What to work on: Copy out each entry below verbatim, skipping the images.

Information:
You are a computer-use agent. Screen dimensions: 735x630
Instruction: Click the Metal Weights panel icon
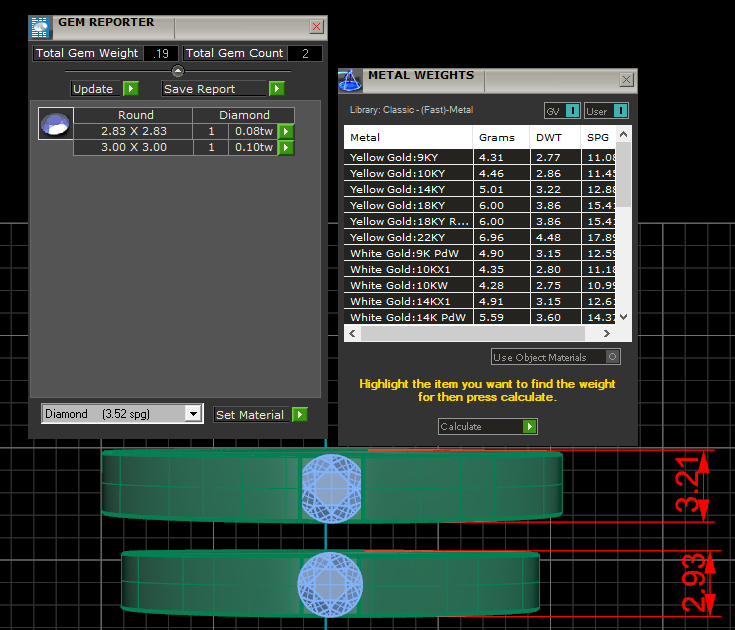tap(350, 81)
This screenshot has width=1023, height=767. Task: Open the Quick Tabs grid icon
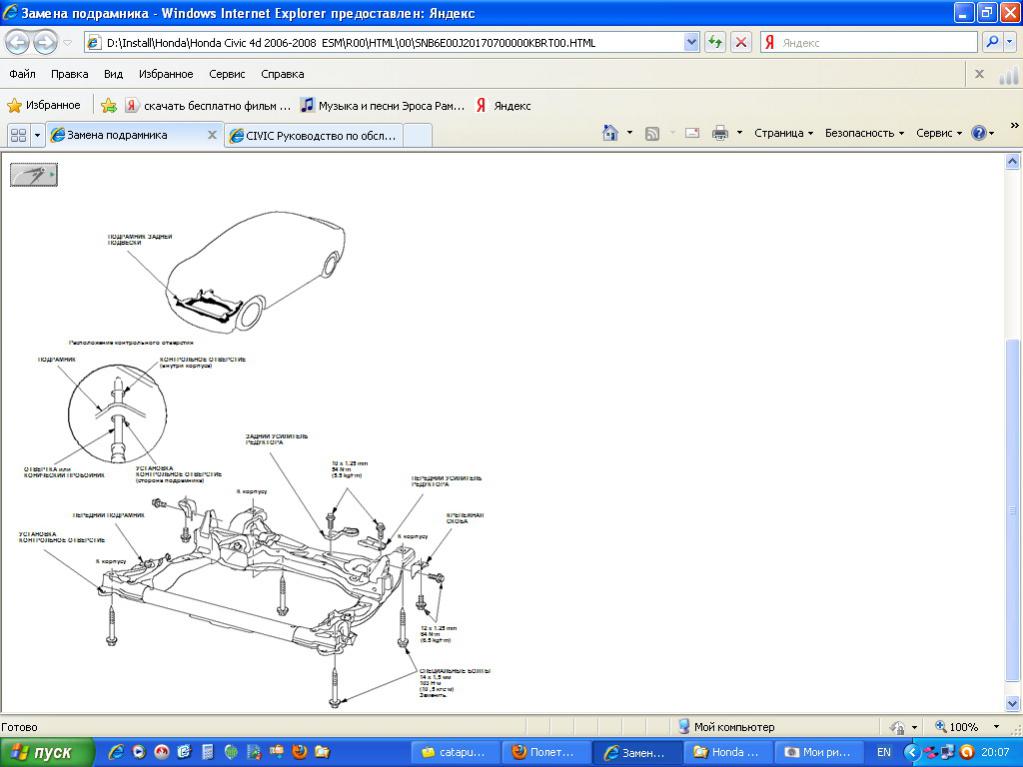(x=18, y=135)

Finished exercise:
You are a computer-use agent. Screen dimensions: 735x630
Instruction: Click the Metal Weights panel icon
tap(350, 81)
This screenshot has width=1023, height=767. Task: Open the Quick Tabs grid icon
(x=18, y=135)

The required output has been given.